Par contre, peu de nos politiciens, journalistes et autres experts semblent s'intéresser au principal actionnaire de MoryGlobal. Notons, pour commencer, qu'Arcole Industries, qui avait donc obtenu en 2014 le droit de reprendre l'activité de cette entreprise qu'il avait auparavant conduit à la faillite, est présenté ainsi : « Les plus grands groupes lui font confiance pour remettre leurs filiales déficitaires sur la voie du succès... Arcole Industries recherche la croissance et la rentabilité en se fondant sur un vrai projet industriel, qui se déploie dans la durée. » Rien que ça ! Arcole Industries se distingue surtout par l'opacité de ses mouvements financiers via une compagnie offshore administrée dans les îles Vierges britanniques et l'île de Man... Arcole Industries semble apprécier les îles, surtout lorsqu'elles se révèlent être de vrais petits paradis fiscaux ! Les salariés de MoryGlobal ont donc parfaitement raison de se faire du mouron, malgré un Valls qui leur dit que le gouvernement « travaille sur un plan de reconversion des sites et surtout pour trouver des possibilités d'embauches dans le secteur » (même refrain précédemment entonné par Montebourg.)

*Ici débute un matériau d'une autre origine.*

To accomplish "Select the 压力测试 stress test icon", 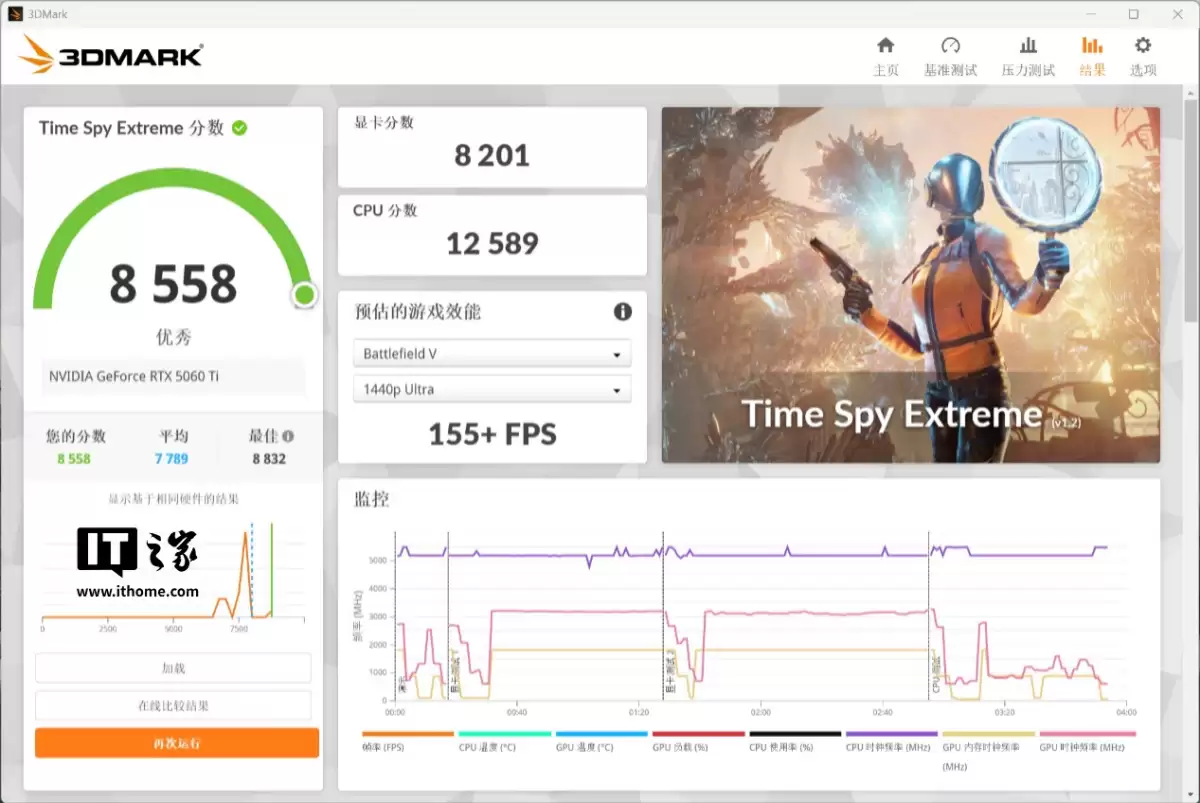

Pour ajouter à la défiance générale, l'avocat des salariés n'est autre que Thomas Hollande, le fils à son papa François et à sa maman Ségolène, qui, paraît-il, ont des relations, ce qui devait pouvoir faciliter l'obtention des 25 millions d'euros pour le PSE (plan de sauvegarde de l'emploi). Arcole Industries prétend n'avoir plus que trois millions à distribuer (soit moins de 1 400 euros par salariés licencié). Où sont passés les autres millions que lui a généreusement offerts l'État ? Mystère et boule de gomme. On ne peut que constater qu'une fois de plus l'État aide les entreprises, mais pas leurs salariés. Chez MoryGlobal comme ailleurs, les travailleurs n'auront que ce qu'ils prendront. Il ne leur sera fait aucun cadeau, même pas une aumône. La classe ouvrière disparaît ? Non, elle est jetée par les tenants du pouvoir. Cohérence d'un gouvernement qui ne remet pas en cause un système capitaliste qui perpétue l'exploitation de l'homme par l'homme. C'est encore loin, le socialisme ? Parce qu'après va falloir chercher le communisme, et libertaire si possible.